• **What to do**
1. Write out the semiconductor package passage again, everything from "The semiconductor package 1A according" down to "through electrodes 40.", and swap "chip mounting portion" for "chip carrier".
2. Pick up the semiconductor package passage after its last sentence and carry it on.

• **Given passage**
## Start
Hereinafter, a description will be given of a modified example of a semiconductor package according one or more other embodiments. In one or more other embodiments described below, the same reference numerals are used to refer to the same elements as the above-described embodiments, and any further repetitive explanation concerning the above elements will be omitted. In addition, in each modified example, the configurations that are not specifically mentioned can be configured in the same manner as the above-described embodiments. In addition, each embodiment may be implemented by appropriately selecting a necessary configuration from among the configurations illustrated in each embodiment and combining it with other forms, within the scope that does not deviate from the gist of the present disclosure.

A semiconductor package 1A according to one or more other embodiments will described. FIG. 19 is a cross-sectional view illustrating a semiconductor package 1A according to modified example 1.

As illustrated in FIG. 19, a semiconductor package 1A of one or more other embodiments may differ from the aforementioned forms in a connection relationship between a semiconductor chip 30 and a redistribution wiring layer 10.

The semiconductor package 1A according to one or more other embodiments may include a chip mounting portion 80 that mounts the semiconductor chip 30 of the lowermost level, which is arranged closest to the redistribution wiring layer 10, as illustrated in FIG. 19. In the semiconductor package 1 described above, the semiconductor chip 30 of the lowermost level is directly connected to the redistribution wiring layer 10, and other semiconductor chips 30 are stacked on the semiconductor chip 30 of the lowermost level. In contrast, the semiconductor package 1A may have a configuration in which the lowermost semiconductor chip 30 is stacked on the chip mounting portion 80, and all the semiconductor chips 30 are connected to the redistribution wiring layer 10 by through electrodes 40.

The chip mounting portion 80 may mount the semiconductor chip 30 located at the lowermost level among the stacked semiconductor chips 30. The chip mounting portion 80 may be disposed on an A surface 10a of the redistribution wiring layer 10. The chip mounting portion 80 may electrically connect the redistribution wiring layer 10 and the semiconductor chip 30, or may not electrically connect the redistribution wiring layer 10 and the semiconductor chip 30.

The through electrode 40 of the semiconductor package 1A may be formed at a position on the A surface 10a of the redistribution wiring layer 10 to be individually connected to the semiconductor chip 30 stacked on the chip mounting portion 80.

The semiconductor package 1A of one or more other embodiments may be manufactured by performing the processes of the manufacturing method of the semiconductor package 1 described with reference to FIGS. 4 to 18. However, in the manufacturing method of the semiconductor package 1A of one or more other embodiments, the chip mounting portion forming process may be performed instead of the support member forming process (S3) in order to place the chip mounting portion 80 on the A surface 10a of the redistribution wiring layer 10.
## End
• **Data section**
## Start
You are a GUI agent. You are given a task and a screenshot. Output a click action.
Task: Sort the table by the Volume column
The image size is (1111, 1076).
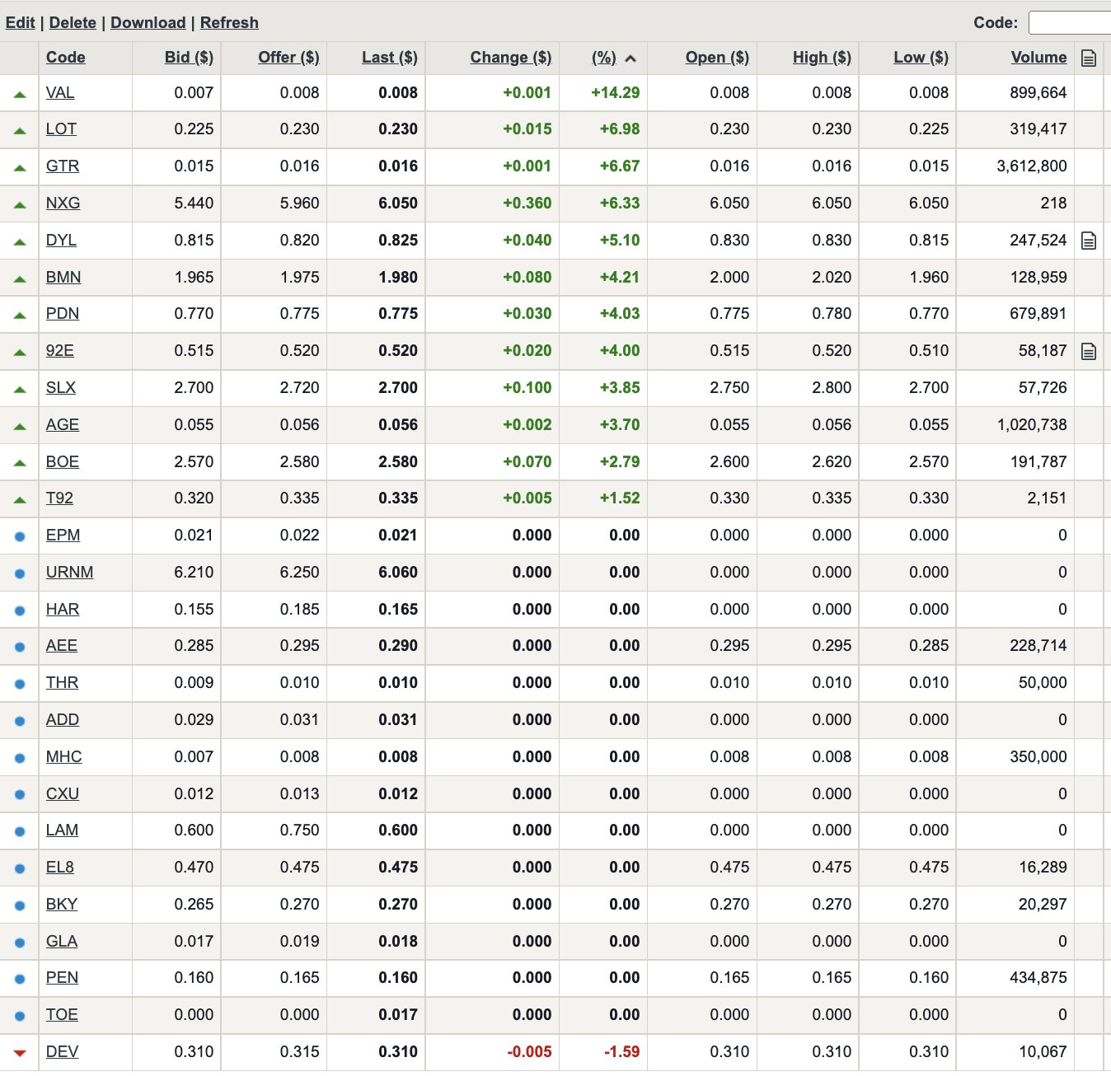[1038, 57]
## End
## Start
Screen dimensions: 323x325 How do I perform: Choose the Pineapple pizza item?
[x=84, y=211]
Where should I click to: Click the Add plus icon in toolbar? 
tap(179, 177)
## End
## Start
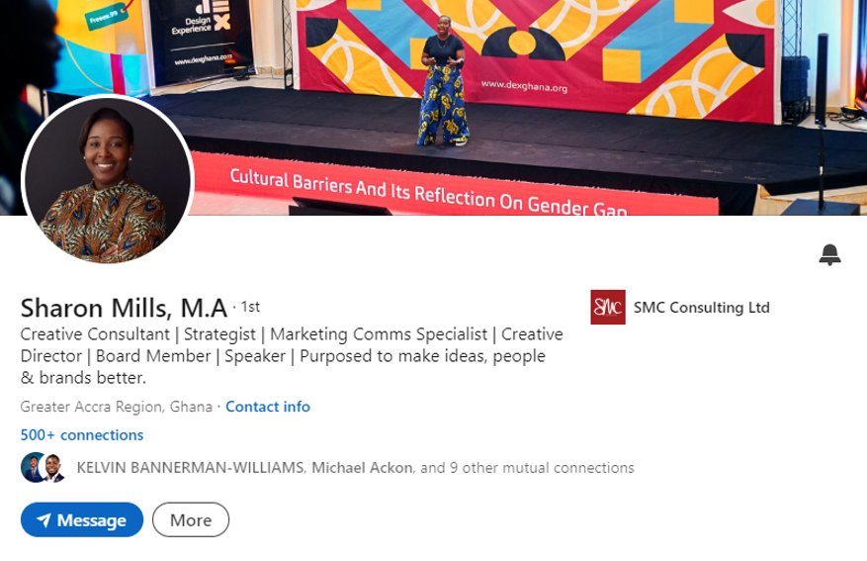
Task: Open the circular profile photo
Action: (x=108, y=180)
## End
• **Responses in order**
1.
The semiconductor package 1A according to one or more other embodiments may include a chip carrier 80 that mounts the semiconductor chip 30 of the lowermost level, which is arranged closest to the redistribution wiring layer 10, as illustrated in FIG. 19. In the semiconductor package 1 described above, the semiconductor chip 30 of the lowermost level is directly connected to the redistribution wiring layer 10, and other semiconductor chips 30 are stacked on the semiconductor chip 30 of the lowermost level. In contrast, the semiconductor package 1A may have a configuration in which the lowermost semiconductor chip 30 is stacked on the chip carrier 80, and all the semiconductor chips 30 are connected to the redistribution wiring layer 10 by through electrodes 40.

2.
In the chip mounting portion forming process, the chip mounting portion 80 may be placed on the A surface 10a of the redistribution wiring layer 10. In the method of manufacturing the semiconductor package 1A, after forming the chip mounting portion 80, the seed layer forming process (S4) may be performed to form a seed layer 50 on the A surface 10a of the redistribution wiring layer 10. In addition, in the connection process (S7), the semiconductor chip 30 located in the lowermost level may be mounted on the chip mounting portion 80 so that the connection portion 32 formed on the electrode 31 is exposed. Other semiconductor chips 30 may be stacked to be offset-aligned by a predetermined distance in a same direction (the second direction) (Y-axis direction) such that the connection portion 32 formed on the electrode 31 is exposed. Each of the semiconductor chips 30 stacked on the chip mounting portion 80 may be individually connected to the redistribution wiring layer 10 through the connection portion 32 and the through electrode 40, as illustrated in FIG. 19.

Hereinafter, a semiconductor package 1B according to one or more other embodiments will be described. FIG. 20 is a cross-sectional view illustrating a semiconductor package 1B according to one or more other embodiments.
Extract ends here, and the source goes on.